In Errors in Children's Subtraction in Cognitive Science 1981, Young and O'Shea set up a PS model of subtraction. They say that in standard educational theory, faulty arithmetic is due to a failure to remember ``number facts'', aggravated by bad setting-out, fatigue, carelessness, poor concentration, etc. So standard theory has concentrated on models for recall of number facts.
But the children's errors may be due to failures in execution. We should regard the child as faithfully following wrong algorithms, not wrongly executing the correct one. Of course, this is a hypothesis; but it's worth taking seriously, because if true, it gives us more control over teaching.
Let's see whether a production system model could show how children might acquire wrong algorithms rather than correct ones. We'll express these as rules, of course. Young and O'Shea devised a set of PS rules which modelled correct subtraction, and then demonstrated that by slight changes to some of the rules, the model could generate most of the observed errors. This model accounts for more than 2/3 of such errors (from an analysis of 1500 sums by ten-year olds).

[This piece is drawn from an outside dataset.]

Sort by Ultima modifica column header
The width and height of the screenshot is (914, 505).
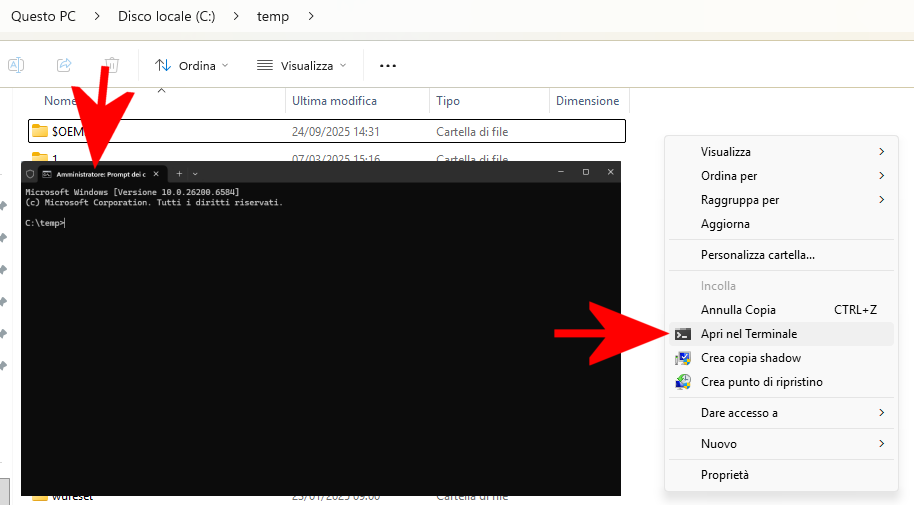[x=334, y=101]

Some of these rules are faulty because of wrong actions; others, because of wrong conditions. For example,
50
46
--
16
--
may have been caused by a rule whose conditions don't discriminate
between having the zero under a digit, or above.
What are the implications for teaching? Conventionally, a new skill or aspect of skill is viewed as a new component or procedure. So teachers ``consolidate'' it by repeated practice or ``consolidation training''. For example, language textbooks that introduce past tenses and then set translations involving all past tenses and no present tenses. But the rule model shows we must also train the learner in discriminating when to apply rules - to get the conditions right. Such training may actually be hindered by consolidation. In the language example, old present tense rules may be lost or changed in favour of past tense ones.

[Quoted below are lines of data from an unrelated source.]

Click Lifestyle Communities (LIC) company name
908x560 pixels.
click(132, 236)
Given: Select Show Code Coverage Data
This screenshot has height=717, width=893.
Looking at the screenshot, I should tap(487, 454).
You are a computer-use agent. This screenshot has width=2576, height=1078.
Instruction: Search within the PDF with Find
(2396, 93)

For a survey of this and other work on PS models of arithmetic skill, see the introduction to Mind Bugs: The Origins of Procedural Misconceptions by Kurt VanLehn (MIT 1990; PSY BF:V 032). Note that VanLehn treats PS models as descriptions in the same way that differential equations describe circuits or grammars describe linguistic behaviour (page 3).
See Rules of the Mind by John Anderson (LEA 1993; PSY BH:A 547) for a recent work by somebody who still believes in the psychological reality of production rules, and who contrasts his views with those of some connectionists. His arguments for rules are on page 10.